Ermittle, wie viele Zeilen der Datensätze die Zeichenfolge „computer“ enthalten, wobei Groß- und Kleinschreibung zu beachten ist. Nenne nur die Anzahl.

┌─ Bereitgestellte Datensätze

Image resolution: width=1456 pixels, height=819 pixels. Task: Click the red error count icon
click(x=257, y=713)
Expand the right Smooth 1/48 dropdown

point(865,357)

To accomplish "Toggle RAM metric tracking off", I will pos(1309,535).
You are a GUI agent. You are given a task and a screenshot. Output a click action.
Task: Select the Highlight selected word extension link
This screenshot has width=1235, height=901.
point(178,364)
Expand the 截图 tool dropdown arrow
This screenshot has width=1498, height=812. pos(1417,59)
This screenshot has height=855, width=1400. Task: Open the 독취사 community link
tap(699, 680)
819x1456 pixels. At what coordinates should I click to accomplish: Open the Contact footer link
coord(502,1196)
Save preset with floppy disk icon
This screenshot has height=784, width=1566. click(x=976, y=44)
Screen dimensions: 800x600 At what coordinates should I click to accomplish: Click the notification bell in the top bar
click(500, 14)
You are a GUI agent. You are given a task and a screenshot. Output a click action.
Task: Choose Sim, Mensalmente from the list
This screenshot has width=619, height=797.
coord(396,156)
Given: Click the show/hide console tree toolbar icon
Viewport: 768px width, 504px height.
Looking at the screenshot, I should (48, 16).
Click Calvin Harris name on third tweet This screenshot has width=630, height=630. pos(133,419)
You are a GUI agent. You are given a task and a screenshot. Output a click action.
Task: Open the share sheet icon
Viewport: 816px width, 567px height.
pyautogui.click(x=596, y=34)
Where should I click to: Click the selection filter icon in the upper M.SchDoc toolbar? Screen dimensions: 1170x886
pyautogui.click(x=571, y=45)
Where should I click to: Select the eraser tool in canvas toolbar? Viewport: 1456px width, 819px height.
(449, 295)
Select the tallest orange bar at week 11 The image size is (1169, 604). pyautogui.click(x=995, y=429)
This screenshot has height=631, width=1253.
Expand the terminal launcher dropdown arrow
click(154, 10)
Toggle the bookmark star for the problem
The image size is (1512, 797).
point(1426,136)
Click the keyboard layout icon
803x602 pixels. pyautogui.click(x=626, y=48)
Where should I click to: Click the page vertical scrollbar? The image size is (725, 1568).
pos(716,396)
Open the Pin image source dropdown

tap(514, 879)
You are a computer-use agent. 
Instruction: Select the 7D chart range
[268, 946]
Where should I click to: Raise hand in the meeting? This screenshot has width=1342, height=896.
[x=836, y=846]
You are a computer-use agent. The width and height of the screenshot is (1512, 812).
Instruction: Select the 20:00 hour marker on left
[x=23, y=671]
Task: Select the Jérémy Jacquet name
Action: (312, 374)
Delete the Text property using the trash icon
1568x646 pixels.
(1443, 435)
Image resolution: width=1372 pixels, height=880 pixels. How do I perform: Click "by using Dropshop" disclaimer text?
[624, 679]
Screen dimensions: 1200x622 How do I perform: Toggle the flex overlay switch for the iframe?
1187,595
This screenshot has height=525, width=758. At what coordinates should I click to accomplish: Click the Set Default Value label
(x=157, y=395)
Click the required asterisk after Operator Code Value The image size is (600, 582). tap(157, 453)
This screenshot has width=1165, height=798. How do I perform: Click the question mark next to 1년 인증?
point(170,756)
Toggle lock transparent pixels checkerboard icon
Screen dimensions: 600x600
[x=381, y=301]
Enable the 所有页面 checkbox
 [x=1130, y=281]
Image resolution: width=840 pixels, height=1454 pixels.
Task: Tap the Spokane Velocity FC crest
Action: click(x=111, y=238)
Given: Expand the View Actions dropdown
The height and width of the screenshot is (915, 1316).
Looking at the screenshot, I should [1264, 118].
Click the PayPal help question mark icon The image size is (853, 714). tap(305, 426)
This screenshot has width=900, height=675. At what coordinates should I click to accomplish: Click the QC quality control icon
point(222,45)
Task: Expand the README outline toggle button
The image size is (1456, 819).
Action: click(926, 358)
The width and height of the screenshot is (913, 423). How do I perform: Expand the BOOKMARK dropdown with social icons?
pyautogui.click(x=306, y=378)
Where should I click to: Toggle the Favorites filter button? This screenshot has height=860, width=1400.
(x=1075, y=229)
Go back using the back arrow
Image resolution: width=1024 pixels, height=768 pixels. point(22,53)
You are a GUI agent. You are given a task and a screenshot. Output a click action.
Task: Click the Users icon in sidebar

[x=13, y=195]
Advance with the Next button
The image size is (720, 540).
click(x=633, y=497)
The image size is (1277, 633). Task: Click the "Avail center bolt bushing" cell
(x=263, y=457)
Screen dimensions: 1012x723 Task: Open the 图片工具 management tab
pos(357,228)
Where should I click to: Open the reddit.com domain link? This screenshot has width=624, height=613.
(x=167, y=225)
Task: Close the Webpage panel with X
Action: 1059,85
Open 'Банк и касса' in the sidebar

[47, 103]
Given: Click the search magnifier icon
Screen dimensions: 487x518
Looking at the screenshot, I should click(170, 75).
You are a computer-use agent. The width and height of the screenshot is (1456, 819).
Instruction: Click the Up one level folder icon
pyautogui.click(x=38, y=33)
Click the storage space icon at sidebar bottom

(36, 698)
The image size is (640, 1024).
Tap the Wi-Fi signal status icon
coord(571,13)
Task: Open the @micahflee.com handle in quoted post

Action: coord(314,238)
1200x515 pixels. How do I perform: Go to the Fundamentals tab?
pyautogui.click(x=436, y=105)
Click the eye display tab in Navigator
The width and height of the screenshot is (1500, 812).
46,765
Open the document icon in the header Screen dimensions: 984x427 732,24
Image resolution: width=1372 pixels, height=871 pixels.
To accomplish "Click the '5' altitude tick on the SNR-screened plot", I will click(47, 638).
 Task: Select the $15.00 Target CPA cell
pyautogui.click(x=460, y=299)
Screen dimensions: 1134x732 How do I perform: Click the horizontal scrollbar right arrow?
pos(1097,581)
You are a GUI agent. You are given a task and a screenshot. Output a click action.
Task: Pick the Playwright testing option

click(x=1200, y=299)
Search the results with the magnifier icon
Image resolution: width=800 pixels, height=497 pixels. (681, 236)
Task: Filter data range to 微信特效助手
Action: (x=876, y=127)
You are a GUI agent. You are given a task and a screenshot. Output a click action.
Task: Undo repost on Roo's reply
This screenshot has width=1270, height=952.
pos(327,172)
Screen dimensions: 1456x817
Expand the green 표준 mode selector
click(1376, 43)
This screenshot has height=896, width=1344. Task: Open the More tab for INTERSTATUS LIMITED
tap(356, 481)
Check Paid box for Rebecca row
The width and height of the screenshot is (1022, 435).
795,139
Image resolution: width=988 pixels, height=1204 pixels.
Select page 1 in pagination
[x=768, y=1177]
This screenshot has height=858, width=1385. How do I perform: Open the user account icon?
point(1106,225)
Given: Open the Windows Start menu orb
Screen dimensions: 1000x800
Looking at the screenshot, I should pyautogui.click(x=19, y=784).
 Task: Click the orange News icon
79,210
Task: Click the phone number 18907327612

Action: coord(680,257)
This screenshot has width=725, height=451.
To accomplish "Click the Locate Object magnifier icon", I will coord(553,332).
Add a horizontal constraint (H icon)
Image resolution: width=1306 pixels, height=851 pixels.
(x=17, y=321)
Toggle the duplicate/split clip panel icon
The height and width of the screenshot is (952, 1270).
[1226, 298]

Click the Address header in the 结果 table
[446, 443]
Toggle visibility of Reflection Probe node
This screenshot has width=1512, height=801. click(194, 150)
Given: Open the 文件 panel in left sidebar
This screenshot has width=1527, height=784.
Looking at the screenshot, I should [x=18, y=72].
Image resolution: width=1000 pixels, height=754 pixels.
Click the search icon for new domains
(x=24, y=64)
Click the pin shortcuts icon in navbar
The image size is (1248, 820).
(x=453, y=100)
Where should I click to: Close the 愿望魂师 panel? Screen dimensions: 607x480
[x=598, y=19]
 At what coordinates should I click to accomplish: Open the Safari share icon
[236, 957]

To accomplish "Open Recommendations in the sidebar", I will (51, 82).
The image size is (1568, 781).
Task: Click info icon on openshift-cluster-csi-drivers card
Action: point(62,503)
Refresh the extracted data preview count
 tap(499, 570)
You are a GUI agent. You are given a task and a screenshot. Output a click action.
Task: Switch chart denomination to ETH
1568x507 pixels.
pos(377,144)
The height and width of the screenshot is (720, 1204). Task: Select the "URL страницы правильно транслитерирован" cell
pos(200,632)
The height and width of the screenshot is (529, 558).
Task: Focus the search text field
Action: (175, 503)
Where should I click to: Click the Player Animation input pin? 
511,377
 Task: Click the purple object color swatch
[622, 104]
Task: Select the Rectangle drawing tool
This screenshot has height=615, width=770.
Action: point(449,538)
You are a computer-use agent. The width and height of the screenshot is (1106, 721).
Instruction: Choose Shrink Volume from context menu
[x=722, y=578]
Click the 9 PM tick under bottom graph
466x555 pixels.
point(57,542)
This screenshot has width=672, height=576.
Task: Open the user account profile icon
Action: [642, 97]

└─

* _Erwartete Ausgabe_: 4